> **Problem to work on**:
Only one stretch of the data below is wanted: the lines starting at the one with "ЖК Новый город (186, 1692)" and ending at the one with "Оценка ЕРЗ ЖК (71, 849)", both included, given again exactly.
◇ ◇ ◇ ◇
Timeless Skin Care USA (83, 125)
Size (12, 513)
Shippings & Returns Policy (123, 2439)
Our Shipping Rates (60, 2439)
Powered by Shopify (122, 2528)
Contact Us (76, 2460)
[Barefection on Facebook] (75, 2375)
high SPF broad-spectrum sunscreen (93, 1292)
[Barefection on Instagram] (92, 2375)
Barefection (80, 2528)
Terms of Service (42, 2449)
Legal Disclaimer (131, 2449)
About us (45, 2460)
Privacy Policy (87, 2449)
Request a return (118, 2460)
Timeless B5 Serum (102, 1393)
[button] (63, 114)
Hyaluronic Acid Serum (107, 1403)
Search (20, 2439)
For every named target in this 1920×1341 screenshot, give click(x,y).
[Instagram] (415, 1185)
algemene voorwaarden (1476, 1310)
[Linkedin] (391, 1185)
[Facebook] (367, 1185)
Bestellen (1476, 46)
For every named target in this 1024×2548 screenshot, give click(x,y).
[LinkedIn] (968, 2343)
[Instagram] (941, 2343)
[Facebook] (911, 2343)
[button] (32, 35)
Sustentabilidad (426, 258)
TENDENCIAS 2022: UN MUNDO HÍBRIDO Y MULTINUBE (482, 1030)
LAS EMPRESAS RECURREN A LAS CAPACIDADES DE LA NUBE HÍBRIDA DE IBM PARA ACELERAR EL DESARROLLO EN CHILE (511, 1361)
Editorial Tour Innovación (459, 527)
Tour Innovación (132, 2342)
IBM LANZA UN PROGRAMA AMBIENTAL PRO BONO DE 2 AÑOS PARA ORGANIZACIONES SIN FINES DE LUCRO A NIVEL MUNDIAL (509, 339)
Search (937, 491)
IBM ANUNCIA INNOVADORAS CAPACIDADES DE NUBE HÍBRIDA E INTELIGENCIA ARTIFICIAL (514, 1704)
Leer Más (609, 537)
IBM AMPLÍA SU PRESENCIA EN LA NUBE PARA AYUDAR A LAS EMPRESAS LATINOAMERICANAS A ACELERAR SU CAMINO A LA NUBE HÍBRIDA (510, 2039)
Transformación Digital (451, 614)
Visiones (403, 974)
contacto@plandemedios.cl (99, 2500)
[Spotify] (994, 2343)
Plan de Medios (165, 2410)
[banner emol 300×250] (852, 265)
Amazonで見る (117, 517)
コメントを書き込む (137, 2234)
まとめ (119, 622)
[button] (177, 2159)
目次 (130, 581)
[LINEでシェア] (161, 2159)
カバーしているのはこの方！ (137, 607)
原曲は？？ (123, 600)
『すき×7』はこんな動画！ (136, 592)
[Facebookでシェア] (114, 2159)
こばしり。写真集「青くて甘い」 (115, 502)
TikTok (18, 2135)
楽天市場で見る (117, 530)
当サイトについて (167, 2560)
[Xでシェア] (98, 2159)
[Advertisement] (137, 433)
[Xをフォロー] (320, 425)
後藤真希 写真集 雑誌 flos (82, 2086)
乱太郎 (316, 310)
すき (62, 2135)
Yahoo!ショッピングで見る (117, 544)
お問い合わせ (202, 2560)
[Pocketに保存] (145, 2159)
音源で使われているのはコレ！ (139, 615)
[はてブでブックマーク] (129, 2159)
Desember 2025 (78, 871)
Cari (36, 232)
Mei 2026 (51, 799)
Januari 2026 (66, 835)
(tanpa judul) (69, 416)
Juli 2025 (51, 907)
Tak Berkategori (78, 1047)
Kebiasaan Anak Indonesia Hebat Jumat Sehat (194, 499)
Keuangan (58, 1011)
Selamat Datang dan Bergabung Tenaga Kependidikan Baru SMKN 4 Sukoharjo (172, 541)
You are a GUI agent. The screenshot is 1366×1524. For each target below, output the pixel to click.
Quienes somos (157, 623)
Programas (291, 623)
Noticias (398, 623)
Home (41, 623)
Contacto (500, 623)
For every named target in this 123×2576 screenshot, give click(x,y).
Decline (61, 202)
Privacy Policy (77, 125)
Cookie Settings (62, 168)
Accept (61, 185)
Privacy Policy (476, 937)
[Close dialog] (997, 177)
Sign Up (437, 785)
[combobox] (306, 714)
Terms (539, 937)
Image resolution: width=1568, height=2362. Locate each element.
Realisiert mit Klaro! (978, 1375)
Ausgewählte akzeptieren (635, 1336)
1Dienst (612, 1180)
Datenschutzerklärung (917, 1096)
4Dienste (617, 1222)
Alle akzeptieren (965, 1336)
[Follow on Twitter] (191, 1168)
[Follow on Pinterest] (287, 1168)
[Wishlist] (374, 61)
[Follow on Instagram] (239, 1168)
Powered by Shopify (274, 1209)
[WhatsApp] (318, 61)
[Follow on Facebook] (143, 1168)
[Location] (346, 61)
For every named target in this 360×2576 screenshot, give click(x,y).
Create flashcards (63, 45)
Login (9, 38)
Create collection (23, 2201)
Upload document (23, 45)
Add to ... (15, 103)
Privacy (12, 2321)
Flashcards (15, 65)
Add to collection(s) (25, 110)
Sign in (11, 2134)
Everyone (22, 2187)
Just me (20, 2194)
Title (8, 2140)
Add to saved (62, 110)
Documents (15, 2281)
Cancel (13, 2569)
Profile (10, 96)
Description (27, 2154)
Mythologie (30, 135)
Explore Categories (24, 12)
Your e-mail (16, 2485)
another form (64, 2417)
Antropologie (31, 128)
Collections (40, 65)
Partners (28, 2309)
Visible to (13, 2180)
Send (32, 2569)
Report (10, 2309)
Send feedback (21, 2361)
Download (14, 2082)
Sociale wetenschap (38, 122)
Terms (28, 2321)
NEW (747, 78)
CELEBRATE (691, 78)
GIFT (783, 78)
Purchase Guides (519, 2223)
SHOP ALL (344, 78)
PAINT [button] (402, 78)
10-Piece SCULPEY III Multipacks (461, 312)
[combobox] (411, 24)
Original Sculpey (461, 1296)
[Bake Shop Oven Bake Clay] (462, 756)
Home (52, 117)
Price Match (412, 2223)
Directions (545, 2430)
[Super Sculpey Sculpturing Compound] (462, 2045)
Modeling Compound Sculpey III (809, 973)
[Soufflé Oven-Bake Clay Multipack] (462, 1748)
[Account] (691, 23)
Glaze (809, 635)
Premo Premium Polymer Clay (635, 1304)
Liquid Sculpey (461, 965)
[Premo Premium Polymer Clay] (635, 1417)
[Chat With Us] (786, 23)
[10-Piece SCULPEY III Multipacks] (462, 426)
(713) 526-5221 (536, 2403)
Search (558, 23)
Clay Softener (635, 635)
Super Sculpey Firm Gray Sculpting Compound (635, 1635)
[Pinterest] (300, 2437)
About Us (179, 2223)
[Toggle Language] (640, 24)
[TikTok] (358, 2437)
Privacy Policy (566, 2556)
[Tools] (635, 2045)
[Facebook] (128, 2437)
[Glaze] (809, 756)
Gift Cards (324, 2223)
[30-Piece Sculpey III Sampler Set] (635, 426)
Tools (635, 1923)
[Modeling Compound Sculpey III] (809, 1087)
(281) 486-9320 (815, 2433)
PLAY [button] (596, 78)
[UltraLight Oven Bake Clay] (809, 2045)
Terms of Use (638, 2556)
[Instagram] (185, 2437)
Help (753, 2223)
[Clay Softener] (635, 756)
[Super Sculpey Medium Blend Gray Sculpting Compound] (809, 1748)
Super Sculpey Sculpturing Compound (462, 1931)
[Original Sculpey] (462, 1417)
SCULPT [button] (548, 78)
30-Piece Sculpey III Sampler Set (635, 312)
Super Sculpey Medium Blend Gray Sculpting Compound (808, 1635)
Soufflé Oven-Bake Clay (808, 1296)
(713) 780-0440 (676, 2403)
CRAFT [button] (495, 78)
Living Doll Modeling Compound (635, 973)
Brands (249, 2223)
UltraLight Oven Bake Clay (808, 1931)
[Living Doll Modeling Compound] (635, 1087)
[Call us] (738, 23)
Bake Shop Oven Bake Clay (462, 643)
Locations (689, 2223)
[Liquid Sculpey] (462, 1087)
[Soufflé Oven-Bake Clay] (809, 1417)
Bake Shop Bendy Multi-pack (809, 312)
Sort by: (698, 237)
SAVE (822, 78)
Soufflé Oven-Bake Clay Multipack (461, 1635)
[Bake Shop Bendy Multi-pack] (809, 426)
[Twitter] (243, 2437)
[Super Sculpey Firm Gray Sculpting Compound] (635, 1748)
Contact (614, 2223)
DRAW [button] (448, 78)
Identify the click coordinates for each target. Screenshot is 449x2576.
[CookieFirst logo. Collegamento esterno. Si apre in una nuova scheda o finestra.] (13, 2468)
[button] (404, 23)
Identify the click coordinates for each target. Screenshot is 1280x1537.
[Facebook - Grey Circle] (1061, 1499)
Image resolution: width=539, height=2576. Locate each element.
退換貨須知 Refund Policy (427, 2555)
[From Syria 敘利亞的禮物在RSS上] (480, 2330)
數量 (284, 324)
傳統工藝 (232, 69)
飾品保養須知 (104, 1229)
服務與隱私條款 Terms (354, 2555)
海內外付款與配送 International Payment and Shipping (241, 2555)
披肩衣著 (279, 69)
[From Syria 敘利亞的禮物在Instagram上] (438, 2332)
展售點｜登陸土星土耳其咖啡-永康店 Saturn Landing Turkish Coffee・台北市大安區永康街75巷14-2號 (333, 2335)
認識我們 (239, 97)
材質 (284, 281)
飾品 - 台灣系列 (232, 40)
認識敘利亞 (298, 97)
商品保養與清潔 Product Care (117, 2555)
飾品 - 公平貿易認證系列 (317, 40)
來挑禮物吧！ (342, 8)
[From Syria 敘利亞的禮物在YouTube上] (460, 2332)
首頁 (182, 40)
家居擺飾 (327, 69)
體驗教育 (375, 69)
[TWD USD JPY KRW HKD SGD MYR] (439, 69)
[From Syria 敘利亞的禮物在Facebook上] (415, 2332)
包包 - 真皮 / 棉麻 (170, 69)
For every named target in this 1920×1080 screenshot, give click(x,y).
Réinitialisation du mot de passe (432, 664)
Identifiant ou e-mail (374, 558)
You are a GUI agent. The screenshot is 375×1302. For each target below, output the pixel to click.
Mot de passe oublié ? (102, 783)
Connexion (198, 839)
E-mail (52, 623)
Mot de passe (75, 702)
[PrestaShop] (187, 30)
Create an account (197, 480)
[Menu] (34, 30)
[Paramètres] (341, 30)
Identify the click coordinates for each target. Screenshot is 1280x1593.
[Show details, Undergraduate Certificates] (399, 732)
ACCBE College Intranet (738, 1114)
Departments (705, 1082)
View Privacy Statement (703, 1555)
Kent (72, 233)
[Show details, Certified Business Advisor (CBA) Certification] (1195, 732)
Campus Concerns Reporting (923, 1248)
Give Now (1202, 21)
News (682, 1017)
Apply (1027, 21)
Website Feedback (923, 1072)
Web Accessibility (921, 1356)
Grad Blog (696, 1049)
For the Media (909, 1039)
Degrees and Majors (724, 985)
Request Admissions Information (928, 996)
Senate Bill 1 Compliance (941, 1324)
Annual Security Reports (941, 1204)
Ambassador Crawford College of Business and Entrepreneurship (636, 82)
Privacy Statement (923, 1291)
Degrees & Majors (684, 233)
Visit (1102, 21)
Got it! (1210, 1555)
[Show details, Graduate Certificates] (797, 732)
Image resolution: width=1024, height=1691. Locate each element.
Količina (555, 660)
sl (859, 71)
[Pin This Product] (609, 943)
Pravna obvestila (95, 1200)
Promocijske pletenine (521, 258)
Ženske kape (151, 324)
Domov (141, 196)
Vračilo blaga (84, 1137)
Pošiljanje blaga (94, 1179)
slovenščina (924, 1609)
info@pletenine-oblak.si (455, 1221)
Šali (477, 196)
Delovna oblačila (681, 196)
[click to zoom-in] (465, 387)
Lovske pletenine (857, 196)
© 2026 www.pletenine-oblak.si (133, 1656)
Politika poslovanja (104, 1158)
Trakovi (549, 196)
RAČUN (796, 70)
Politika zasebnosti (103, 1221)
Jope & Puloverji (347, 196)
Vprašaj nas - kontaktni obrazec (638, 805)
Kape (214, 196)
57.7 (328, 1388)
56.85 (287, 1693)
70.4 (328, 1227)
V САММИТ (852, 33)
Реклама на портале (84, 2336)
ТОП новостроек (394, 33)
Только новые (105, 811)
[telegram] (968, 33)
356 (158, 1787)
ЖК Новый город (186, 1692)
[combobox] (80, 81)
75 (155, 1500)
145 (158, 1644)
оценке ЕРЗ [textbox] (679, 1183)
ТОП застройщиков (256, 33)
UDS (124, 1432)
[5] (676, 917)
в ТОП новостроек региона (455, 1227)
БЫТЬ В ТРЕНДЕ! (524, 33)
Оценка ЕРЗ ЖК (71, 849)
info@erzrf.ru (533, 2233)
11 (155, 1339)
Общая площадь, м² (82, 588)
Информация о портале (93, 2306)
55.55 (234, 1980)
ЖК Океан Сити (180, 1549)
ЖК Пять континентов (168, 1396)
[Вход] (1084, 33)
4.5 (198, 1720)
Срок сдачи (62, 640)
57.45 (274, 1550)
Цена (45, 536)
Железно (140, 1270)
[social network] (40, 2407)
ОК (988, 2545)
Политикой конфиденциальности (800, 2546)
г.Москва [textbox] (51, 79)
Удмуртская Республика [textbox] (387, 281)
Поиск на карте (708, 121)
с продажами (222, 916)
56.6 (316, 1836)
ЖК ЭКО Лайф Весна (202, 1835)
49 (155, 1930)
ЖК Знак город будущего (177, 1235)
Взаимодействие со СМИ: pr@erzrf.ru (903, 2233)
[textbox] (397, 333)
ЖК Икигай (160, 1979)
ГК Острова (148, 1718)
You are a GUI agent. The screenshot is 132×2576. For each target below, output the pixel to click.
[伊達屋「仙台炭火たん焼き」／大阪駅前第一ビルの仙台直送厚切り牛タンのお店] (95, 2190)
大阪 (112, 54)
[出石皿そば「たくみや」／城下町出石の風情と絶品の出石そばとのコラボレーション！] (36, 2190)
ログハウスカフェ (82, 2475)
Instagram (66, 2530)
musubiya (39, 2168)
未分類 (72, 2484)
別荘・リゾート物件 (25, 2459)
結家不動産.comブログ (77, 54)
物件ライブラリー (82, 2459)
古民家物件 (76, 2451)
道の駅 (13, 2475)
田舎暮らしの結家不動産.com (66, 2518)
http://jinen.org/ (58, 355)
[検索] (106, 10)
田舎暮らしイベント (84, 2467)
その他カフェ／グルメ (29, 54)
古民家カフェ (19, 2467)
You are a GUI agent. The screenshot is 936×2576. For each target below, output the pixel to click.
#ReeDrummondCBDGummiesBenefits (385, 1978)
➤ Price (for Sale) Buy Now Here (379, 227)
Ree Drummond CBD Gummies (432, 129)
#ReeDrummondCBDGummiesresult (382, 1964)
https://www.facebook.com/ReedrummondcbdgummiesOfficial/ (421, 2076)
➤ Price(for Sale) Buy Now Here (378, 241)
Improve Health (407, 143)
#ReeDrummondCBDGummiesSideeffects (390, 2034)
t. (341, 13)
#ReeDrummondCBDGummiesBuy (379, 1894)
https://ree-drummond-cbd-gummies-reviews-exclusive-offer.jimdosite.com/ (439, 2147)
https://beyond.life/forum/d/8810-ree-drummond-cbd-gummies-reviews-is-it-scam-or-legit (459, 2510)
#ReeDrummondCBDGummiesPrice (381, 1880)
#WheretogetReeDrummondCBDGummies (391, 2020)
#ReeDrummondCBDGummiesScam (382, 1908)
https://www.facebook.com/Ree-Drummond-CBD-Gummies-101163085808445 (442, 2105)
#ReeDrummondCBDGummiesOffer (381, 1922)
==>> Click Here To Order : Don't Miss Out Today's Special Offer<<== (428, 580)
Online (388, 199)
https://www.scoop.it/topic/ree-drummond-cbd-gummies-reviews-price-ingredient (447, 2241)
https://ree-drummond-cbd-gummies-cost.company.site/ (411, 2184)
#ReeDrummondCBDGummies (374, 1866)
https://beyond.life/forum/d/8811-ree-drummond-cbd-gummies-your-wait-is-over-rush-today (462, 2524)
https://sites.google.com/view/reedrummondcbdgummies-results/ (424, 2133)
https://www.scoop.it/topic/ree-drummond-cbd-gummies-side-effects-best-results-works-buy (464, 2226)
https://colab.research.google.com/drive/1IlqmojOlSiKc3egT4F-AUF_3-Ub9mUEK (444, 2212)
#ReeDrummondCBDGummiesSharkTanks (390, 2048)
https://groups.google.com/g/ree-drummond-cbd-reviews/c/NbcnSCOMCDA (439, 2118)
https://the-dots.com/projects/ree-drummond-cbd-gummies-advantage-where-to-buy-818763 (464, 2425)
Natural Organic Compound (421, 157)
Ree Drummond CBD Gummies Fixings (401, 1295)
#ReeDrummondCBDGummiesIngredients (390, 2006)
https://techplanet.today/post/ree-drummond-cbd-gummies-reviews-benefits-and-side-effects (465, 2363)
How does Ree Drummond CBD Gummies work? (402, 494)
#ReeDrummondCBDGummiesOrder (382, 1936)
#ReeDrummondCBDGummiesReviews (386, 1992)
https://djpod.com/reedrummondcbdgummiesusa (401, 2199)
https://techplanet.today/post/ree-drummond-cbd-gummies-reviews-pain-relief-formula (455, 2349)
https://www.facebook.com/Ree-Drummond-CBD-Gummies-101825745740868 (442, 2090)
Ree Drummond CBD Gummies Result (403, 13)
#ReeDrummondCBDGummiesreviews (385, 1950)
◇ ◇ ◇ ◇
> **Written answer**:
ЖК Новый город (186, 1692)
[combobox] (80, 81)
75 (155, 1500)
145 (158, 1644)
оценке ЕРЗ [textbox] (679, 1183)
ТОП застройщиков (256, 33)
UDS (124, 1432)
[5] (676, 917)
в ТОП новостроек региона (455, 1227)
БЫТЬ В ТРЕНДЕ! (524, 33)
Оценка ЕРЗ ЖК (71, 849)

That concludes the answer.